二人きりになると、ふいに人気アイドルのオーラを感じまくるな、しかしっ。
中二の女の子というより、光臨した女神みたいな雰囲気だし。
そのくせ、俺がとっさに思い出したのは、前にコンビニで立ち読みした漫画雑誌で特集されていた、グラビア特集だったりする。
舞台は浜辺で、この子が黒ビキニ姿で長い髪をかき上げている瞬間を撮ったもので、、クールな表情でどこか遠いところを見ていた。
なにがとは言わんが、年齢の割には大きかった、うん。
二分くらいガン見してしまったほどで。
見つめ合っていると、もはや視線が逸らせなくなる気がして、俺はあえて高い天井を見上げてしまう。
さっきの避難場所と同じく、ここの天井は不思議な明かりで満たされていたのだが、今はかなり光量が落ちている。夜時間に入ったということだろう。

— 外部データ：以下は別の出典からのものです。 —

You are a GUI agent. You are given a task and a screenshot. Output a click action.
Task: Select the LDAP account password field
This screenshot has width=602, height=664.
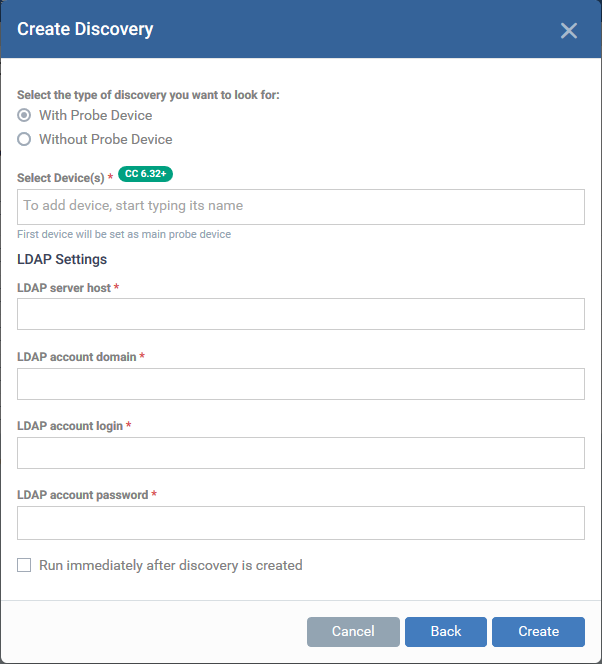[x=301, y=523]
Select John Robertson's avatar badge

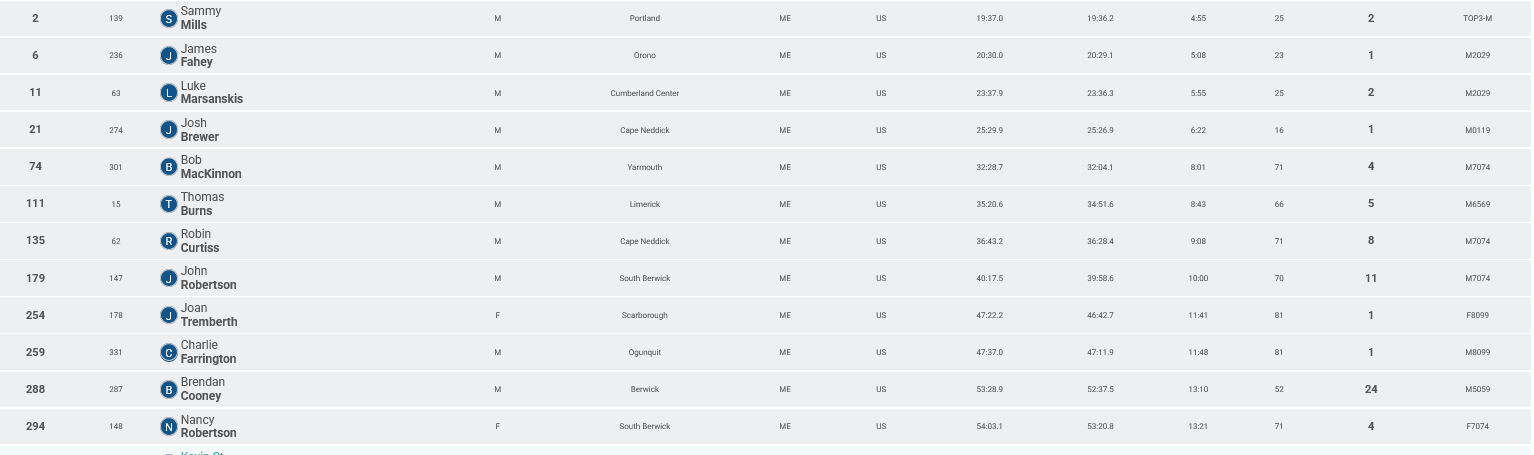tap(169, 278)
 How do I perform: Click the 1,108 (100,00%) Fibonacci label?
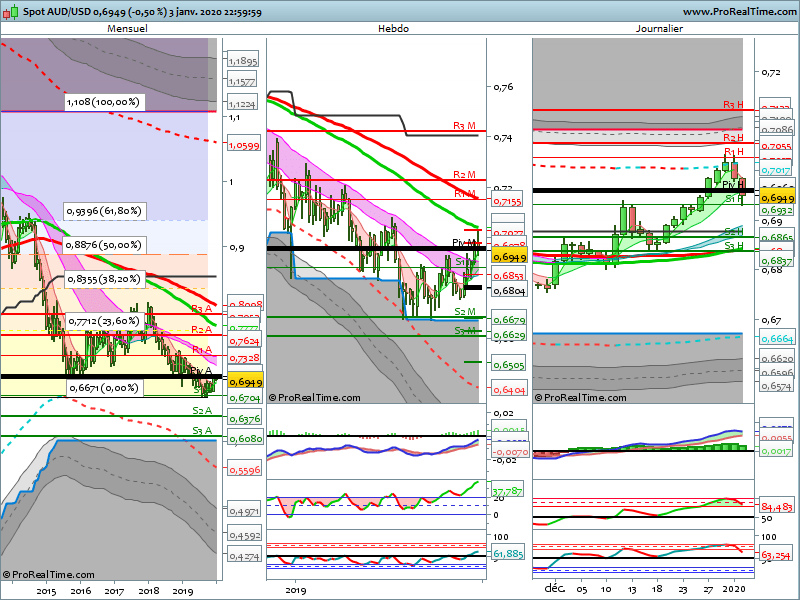(105, 102)
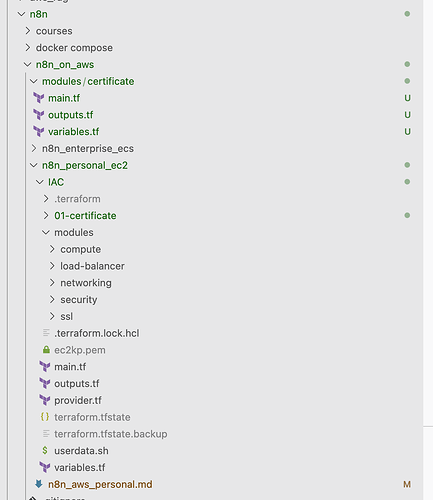This screenshot has width=433, height=500.
Task: Click the markdown arrow icon of n8n_aws_personal.md
Action: (39, 484)
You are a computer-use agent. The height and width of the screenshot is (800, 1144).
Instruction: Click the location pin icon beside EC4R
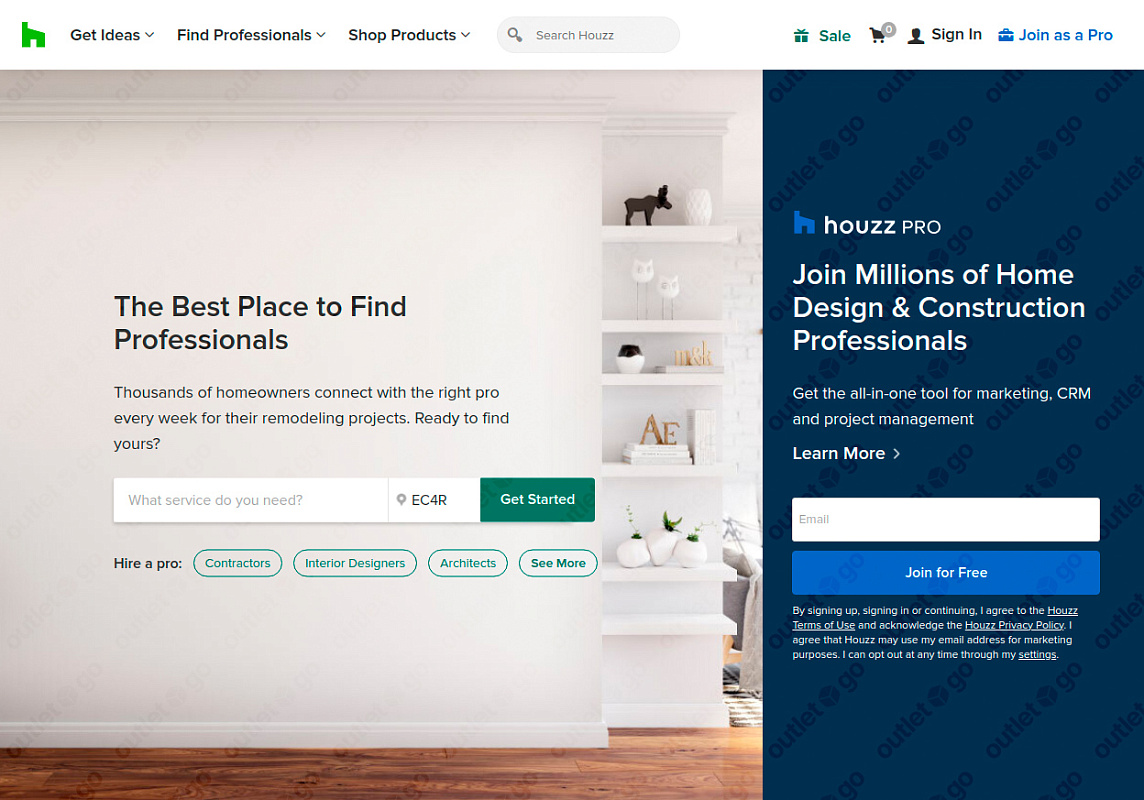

外の景色は一切見えないので、こういう工夫は有り難い。
「天川さん、提案があるんだけど」
「はい?」
「俺達、昼間はほとんどこのキャンプの中を見られなかったんで、ちょっと一回りしてみない? 風呂とやらも見たいし」
俺がおずおずと持ちかけると、彼女は素直に頷いた。
「いいですね! ただ、わたしも提案していいですか?」
「なんでせう」
いかん、舌噛んだ。昔から俺は美人に弱いっ。
「同じパーティーで今後も戦うのですから、ぜひ名前で呼んでください」
「な、名前? 俺が天川さんを!?」
「中原さんは先輩なのですし、天川さんじゃなくて、舞と呼んでください。疑似ゲーム内の表記では、カタカナでマイですね。どうかよろしくお願いします」
「そっちも名前で呼ぶなら、考えなくもない」
そう答えると、天川さ――いや、マイはこちらを向いてわざわざ両手を握った。
「二人でがんばりましょう、ハヤトさん」
「そ、そうだなっ」
よし、少なくとも顔は引きつらなかったぞ。
ていうか、この子の肌は半端なく手触りいいっ。声もしっとりした低音で耳に残るし、アイスドールの魅力、半端ないな。
妙な気にならないうちに、俺は手を離した。
「じゃ、じゃあちょろっと調べてみようか、マイ」
ああっ、なんか偉そうに聞こえてたまらんなっ。
常に女の子を侍らしてるリア充みたいで、俺には似合わんっ。
しかし、天川さん改めマイは、物静かな表情で「はい」と答えてくれた。向こうの方が遥かに冷静である。
この子の場合、内心はわからんが。